Even though it sometimes takes a lot of work to talk people into your intended idea, it is your job to help them see your vision in their minds’ eye. When they start to envisage it, they build up some energy around it themselves, which creates more energy in the world for it. They then may spark ideas and options that you hadn’t thought of, which you can then incorporate in the process of creation, and the thing grows bigger. Eventually, honing your message, getting clearer in order to sell others on it, helps you to flesh out details so that your intention becomes sharper. The former skeptics gradually become engines driving your vision. The image becomes stronger than your doubt or than the nay-sayers’ dismissiveness, and it moves through steps to begin construction and eventually takes on a life of its own and manifests in the world.
The same steps apply when idea only involves you. The scorn and nay-saying simply comes from your own head, from the voices that you have introjected over the years, and from your old, self-defeating beliefs. As Marisol said: “ ‘I don’t deserve it’ - that’s big work. That will stop you from intending.”
What gets in the way of successful intention? What happens when we think that we are intending to attract something we want, and we either don’t get it or we get something glaringly different?

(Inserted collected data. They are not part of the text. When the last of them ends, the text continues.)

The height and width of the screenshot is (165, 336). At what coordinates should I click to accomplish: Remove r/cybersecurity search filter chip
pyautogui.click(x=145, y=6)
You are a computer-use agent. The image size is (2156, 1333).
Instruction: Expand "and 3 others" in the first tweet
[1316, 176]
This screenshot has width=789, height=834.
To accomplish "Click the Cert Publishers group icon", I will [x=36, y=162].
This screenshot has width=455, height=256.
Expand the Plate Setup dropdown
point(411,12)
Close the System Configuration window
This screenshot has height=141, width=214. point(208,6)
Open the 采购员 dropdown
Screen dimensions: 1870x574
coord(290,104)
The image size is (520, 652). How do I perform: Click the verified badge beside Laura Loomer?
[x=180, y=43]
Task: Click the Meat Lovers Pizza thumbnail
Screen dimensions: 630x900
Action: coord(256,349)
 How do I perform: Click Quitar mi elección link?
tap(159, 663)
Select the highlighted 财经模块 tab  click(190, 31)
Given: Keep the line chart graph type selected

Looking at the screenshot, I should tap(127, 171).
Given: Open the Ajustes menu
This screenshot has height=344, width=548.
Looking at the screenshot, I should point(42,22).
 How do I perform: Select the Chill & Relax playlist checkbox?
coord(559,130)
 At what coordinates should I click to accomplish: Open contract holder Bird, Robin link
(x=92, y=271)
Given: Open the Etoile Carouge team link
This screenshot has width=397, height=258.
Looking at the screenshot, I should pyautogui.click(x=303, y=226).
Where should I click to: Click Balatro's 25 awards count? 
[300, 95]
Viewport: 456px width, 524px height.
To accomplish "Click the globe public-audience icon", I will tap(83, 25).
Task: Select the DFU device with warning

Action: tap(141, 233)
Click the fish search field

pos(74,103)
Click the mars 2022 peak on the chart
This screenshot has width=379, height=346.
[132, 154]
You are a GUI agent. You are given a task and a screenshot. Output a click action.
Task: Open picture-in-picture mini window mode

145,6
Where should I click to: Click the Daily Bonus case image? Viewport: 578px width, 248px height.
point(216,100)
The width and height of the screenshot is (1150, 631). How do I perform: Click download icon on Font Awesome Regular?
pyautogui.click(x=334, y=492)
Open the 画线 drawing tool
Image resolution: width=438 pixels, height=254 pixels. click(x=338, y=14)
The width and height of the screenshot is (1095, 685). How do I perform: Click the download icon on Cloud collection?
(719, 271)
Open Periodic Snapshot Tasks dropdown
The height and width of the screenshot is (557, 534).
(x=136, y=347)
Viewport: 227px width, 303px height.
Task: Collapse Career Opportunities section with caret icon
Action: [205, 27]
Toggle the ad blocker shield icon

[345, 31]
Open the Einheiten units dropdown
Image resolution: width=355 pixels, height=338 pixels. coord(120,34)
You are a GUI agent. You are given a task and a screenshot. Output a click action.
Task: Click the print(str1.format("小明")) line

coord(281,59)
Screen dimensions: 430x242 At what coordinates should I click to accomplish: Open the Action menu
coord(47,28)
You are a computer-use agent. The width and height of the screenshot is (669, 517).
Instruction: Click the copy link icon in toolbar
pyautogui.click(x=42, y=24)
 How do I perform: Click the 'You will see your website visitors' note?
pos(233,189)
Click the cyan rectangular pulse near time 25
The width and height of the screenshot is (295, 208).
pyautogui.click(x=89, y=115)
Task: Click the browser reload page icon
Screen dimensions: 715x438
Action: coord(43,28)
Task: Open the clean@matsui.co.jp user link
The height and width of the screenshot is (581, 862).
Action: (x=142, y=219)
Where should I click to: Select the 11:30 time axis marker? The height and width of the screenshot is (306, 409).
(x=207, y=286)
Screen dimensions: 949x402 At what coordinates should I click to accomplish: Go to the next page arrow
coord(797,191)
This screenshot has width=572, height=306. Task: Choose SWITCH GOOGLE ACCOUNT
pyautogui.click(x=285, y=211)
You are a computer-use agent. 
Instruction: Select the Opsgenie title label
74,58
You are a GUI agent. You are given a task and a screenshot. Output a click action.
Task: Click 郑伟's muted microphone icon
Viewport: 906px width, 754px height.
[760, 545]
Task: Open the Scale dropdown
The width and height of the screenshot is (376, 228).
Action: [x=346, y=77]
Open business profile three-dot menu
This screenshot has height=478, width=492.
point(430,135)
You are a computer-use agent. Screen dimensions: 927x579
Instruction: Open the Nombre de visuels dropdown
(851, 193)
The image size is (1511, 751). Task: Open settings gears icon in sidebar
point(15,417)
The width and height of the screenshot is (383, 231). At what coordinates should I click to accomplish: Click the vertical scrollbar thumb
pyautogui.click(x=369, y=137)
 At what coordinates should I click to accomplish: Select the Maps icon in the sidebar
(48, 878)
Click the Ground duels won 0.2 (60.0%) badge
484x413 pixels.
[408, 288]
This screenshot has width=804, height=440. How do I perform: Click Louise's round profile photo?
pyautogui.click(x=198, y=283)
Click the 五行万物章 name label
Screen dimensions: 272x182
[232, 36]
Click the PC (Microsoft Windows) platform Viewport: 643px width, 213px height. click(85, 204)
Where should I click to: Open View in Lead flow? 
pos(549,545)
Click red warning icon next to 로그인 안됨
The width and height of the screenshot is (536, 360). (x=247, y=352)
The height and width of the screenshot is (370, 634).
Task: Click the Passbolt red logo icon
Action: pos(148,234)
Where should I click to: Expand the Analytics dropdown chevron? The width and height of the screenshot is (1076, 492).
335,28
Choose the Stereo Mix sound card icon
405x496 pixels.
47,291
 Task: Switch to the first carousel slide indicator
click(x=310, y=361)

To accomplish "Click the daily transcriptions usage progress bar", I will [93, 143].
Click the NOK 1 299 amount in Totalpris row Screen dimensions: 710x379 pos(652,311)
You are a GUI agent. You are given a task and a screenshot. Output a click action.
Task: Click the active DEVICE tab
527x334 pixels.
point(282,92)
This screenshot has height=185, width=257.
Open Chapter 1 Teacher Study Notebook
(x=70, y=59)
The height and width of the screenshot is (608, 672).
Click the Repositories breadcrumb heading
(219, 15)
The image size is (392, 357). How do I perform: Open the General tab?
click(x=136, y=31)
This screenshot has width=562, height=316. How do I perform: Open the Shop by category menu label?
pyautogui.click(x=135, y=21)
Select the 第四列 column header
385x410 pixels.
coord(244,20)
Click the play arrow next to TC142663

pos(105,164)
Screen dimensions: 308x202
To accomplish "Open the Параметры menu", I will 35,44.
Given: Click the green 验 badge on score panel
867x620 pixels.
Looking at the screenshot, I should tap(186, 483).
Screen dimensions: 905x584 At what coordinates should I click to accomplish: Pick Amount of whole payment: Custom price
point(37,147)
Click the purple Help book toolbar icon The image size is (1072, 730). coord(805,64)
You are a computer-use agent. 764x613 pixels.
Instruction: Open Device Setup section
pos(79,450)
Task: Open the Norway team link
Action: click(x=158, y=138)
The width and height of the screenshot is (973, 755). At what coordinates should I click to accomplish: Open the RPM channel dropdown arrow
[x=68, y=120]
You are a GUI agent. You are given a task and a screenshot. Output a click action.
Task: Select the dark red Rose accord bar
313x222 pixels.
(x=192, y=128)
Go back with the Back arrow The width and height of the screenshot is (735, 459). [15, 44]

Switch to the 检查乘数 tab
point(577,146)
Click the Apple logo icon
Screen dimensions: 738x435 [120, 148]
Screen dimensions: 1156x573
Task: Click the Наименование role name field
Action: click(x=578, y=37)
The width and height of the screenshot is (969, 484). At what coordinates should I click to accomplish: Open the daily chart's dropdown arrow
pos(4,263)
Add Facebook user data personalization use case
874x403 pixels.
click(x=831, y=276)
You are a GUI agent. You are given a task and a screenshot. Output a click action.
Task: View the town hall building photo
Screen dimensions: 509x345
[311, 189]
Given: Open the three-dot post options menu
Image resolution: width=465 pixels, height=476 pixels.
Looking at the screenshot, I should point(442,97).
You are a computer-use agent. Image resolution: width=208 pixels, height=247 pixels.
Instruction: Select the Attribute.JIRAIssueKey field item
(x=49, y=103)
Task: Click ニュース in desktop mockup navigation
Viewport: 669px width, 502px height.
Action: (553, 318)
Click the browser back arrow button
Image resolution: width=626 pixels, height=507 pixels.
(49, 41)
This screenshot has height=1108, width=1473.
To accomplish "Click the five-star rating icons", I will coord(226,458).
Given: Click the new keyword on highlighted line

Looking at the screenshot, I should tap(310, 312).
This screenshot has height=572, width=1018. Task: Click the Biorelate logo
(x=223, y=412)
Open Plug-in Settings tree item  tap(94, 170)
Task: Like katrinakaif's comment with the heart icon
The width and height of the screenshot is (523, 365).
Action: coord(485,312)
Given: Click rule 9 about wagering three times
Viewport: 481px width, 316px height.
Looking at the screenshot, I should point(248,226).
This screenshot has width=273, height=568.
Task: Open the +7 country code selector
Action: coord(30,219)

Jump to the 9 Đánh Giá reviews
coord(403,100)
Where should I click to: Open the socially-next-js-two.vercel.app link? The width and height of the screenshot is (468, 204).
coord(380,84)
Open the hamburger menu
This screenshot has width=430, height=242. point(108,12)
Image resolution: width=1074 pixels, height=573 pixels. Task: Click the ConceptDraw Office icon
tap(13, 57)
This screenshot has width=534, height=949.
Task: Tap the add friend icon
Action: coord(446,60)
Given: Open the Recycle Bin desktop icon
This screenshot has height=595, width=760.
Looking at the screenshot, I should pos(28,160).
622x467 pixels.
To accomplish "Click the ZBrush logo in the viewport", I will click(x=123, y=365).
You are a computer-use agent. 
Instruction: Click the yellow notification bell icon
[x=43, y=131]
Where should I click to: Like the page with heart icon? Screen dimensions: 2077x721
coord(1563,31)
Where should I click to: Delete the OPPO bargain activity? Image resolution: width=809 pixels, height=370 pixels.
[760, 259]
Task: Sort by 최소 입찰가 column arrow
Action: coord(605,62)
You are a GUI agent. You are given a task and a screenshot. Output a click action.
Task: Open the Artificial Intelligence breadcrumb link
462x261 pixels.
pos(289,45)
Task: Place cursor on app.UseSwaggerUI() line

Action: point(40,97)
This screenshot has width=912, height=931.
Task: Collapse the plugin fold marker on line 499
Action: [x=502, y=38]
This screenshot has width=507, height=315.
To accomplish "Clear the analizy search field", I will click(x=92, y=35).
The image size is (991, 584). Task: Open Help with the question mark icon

The Law of Attraction works on the premise that you must be crystal clear about what you want, for what comes to you is greatly determined by what you actually put out energetically. So it is necessary to be congruent with yourself on as many internal levels as possible and not gloss over hidden pessimistic notions. If the intention is unclarified or is muddied by sneaky backchat – that critical voice casting aspersions in your ear – then what you receive may be the opposite of what you want. However, if you don’t get into medical school, or marry your high school sweetheart, or win a MacArthur genius award, it does not mean that you wanted your dream to fail. People often do receive what is aligned with their subconscious beliefs rather than what they think they intend. When less-than-desirable things arrive instead of that parking place, it may illustrate that you have some assumptions and self-criticisms that need to be brought into the light of day and questioned before you can become truly in sync with your spoken desire. What does arrive may give you valuable information about the nature of your self-doubt. Many a person who has survived awful things carries unconscious beliefs that counter their spoken intentions. Those beliefs are imbued with a semi-tractor-trailer’s worth of power, and no half-clarified, un-researched intention has a chance against them.
When you identify self-doubts, either because you are paying attention or because an intention that backfired led you to investigate, see them as steps on the way to a clearer intention. Use them as an opportunity to view those beliefs more accurately, so that you can release them and replace them with ones that support a joy-filled life. Take the opportunity to become clearer about them now so that you can work through them and then improve your success rate when making intentions. (We will discuss how to clear self-defeating beliefs using your energy systems in chapter twelve.)